> _Task instructions_:
Rescale the coordinates in the answers by 0.95, rounding each to a whole number with halves rounded up, and write out the data again from the line containing "The width and height of the screenshot is (801, 479)." through the end of the data, requests included. Leave every other number unchanged.

> _Given data_:
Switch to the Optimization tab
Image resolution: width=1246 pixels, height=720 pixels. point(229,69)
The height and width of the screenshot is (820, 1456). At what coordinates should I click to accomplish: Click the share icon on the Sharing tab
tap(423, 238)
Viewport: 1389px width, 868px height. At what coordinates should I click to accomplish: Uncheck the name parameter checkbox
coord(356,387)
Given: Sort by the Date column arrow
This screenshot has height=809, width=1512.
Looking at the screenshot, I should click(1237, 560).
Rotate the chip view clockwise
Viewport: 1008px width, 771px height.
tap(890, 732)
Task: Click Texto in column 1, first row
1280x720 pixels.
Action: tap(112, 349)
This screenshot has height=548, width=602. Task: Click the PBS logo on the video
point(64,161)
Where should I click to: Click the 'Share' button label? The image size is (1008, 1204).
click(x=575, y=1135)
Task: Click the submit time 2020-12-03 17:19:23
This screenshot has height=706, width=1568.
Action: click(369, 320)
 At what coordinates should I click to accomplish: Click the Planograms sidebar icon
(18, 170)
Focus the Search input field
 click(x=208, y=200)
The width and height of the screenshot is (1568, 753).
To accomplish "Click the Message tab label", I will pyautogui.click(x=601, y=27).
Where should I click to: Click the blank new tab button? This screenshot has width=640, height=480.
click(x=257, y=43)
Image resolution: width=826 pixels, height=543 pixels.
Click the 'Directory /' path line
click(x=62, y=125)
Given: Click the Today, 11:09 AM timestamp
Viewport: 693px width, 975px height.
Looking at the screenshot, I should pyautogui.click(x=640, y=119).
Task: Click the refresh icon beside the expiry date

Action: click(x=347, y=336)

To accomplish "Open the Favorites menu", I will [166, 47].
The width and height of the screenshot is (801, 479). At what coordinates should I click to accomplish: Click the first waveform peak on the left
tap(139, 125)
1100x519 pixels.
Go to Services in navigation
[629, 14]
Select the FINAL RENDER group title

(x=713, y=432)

> _Correct output_:
The width and height of the screenshot is (801, 479). At what coordinates should I click to accomplish: Click the first waveform peak on the left
tap(132, 119)
1100x519 pixels.
Go to Services in navigation
[598, 13]
Select the FINAL RENDER group title

(x=677, y=410)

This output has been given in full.